A lull in the wind caused the sails to sag. The guylines swayed and the blocks clanked, and Ghost stepped away from the railing and barked orders. The Scandinavians moved to obey, even as Maurilio and Tree appeared nearby to lend a hand. Jack studied them, and for the first time he noticed how edgy and skittish they seemed, like dogs sensing an oncoming storm.

What do they know that I don’t? he wondered.

“You’d best go below and get some sleep, young Jack,” Ghost said. “You’ve only a few hours before you need to begin preparing breakfast. And you don’t want to see this crew if they’re not fed properly. They’re absolutely ravenous.”

The captain’s eyes lit up with some private amusement and he turned away, watching his crew at work. Jack had given him the intellectual stimulation he wanted, and now he was dismissed. It was frustrating—he’d wanted to reason with Ghost to put the Umatilla prisoners ashore the next time the ship made port, him included. But the opportunity had not arisen. Ghost’s philosophy made clear that no logic would convince him to release them unless there was some benefit to himself. Jack had to figure out a way to persuade Ghost that it was in his best interests to set them free.

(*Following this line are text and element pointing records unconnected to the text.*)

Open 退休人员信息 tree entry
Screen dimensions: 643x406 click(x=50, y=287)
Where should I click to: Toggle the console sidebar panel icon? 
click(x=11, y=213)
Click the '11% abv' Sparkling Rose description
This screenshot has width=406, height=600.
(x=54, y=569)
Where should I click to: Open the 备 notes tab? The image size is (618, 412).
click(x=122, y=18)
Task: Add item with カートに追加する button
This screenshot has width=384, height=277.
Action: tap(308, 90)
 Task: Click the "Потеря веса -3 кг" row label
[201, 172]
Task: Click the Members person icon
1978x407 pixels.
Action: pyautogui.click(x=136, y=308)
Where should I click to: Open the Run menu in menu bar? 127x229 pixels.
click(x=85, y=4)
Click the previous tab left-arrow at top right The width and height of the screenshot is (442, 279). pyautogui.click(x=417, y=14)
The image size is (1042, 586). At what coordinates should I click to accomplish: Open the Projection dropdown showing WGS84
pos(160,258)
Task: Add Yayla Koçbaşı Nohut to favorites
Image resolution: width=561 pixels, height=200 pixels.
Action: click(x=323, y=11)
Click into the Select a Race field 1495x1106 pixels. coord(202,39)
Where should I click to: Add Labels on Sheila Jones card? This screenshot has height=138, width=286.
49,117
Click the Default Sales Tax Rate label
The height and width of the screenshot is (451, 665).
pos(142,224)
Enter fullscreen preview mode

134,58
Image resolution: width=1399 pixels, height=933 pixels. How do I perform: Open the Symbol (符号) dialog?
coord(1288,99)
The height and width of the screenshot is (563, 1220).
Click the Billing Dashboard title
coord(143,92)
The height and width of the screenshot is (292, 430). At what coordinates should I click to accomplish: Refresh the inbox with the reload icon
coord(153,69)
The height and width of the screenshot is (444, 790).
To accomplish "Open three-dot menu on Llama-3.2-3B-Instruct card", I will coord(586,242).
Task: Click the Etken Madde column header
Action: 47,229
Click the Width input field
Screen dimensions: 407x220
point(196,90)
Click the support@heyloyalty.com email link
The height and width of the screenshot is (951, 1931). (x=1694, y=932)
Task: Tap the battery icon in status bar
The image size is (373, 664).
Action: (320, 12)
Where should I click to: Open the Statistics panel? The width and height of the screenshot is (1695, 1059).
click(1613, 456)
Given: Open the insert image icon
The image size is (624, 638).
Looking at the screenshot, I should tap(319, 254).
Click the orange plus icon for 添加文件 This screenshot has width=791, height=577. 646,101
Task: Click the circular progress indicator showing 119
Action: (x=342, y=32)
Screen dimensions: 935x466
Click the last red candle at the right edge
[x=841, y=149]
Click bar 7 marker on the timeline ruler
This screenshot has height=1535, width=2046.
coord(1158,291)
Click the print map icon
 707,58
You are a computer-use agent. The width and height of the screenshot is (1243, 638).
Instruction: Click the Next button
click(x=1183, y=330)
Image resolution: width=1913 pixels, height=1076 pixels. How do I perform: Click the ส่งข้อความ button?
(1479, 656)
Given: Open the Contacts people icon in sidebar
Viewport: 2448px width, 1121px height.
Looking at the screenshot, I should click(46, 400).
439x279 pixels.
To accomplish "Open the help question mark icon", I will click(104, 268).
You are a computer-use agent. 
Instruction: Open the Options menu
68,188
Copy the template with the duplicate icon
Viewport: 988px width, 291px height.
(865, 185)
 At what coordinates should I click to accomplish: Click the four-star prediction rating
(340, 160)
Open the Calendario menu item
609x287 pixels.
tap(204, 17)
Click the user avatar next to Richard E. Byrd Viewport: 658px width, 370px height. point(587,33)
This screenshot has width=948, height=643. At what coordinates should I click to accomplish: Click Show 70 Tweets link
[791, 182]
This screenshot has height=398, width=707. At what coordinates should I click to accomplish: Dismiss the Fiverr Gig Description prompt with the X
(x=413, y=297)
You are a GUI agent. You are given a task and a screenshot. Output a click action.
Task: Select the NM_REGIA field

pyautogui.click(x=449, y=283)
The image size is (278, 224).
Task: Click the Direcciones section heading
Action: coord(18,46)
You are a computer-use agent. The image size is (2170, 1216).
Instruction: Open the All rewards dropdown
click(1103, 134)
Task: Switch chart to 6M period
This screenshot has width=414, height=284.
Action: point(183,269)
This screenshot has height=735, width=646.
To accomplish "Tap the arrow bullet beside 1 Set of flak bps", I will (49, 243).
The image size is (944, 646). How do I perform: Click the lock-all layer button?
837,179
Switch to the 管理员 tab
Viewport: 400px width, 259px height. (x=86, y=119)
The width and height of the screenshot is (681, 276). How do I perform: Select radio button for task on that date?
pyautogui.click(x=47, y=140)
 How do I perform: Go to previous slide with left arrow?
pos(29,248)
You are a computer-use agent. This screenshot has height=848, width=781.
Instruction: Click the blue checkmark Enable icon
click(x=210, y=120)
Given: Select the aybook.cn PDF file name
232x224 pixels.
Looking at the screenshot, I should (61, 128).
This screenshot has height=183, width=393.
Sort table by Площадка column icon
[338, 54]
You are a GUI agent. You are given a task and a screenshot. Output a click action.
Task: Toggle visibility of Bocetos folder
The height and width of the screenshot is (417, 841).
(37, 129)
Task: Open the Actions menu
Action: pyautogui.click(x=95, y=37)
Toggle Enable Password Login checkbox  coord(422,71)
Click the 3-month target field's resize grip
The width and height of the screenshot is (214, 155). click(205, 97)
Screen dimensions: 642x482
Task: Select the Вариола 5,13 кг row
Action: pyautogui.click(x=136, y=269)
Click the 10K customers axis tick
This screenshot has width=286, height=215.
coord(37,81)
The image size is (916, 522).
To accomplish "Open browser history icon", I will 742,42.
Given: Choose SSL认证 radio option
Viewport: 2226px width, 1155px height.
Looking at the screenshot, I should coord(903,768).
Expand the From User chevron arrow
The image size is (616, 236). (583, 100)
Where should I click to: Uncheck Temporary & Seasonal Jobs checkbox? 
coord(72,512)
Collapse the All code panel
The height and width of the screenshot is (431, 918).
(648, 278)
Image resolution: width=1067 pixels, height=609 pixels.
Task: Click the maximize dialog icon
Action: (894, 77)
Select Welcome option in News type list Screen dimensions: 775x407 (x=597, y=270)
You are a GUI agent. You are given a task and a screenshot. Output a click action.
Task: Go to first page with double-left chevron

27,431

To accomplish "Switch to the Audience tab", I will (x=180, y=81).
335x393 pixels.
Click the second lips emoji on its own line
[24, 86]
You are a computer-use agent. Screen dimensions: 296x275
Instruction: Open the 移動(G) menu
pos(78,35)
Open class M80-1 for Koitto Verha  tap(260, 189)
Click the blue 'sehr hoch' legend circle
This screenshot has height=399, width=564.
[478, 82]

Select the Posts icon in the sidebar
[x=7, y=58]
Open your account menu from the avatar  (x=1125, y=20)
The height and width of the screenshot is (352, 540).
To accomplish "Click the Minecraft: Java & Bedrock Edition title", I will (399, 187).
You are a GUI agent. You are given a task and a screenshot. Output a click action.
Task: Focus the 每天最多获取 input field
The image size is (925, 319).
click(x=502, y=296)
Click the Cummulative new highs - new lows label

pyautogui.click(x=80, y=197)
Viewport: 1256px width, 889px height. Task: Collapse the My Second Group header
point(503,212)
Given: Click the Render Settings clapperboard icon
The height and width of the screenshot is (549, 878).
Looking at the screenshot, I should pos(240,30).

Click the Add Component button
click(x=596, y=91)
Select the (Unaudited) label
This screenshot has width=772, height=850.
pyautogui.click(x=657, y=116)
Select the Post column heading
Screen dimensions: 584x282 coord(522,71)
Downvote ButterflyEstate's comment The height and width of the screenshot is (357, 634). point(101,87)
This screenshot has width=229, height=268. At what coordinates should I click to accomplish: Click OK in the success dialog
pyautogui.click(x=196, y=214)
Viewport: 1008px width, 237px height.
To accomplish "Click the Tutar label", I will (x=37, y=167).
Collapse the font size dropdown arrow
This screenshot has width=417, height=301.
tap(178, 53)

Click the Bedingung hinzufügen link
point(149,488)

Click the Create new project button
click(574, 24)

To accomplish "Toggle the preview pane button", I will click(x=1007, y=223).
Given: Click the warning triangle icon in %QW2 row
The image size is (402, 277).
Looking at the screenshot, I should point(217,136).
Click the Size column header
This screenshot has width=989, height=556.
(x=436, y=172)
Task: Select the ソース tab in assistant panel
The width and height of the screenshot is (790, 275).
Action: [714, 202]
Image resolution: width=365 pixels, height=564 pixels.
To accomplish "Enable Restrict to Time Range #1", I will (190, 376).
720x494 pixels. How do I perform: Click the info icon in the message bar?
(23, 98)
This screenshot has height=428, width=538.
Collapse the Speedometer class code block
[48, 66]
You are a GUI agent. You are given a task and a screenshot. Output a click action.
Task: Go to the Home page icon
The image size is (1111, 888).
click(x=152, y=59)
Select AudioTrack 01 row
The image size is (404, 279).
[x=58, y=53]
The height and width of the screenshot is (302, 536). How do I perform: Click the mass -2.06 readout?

He was beginning to think that escape would never be easy. For now, he needed rest. There’s time yet, he thought. Days, at least, before we make port anywhere.

He would think of something.

The fight broke out shortly after breakfast. The whole crew saw it start—heard shouting as the fat Demetrius dressed someone down for his sloppy reefing of the mizzen sail—and coming up from the galley, Jack turned aft to see what it was about. The sight of Finn brought him up short, and he stared in astonishment at the man.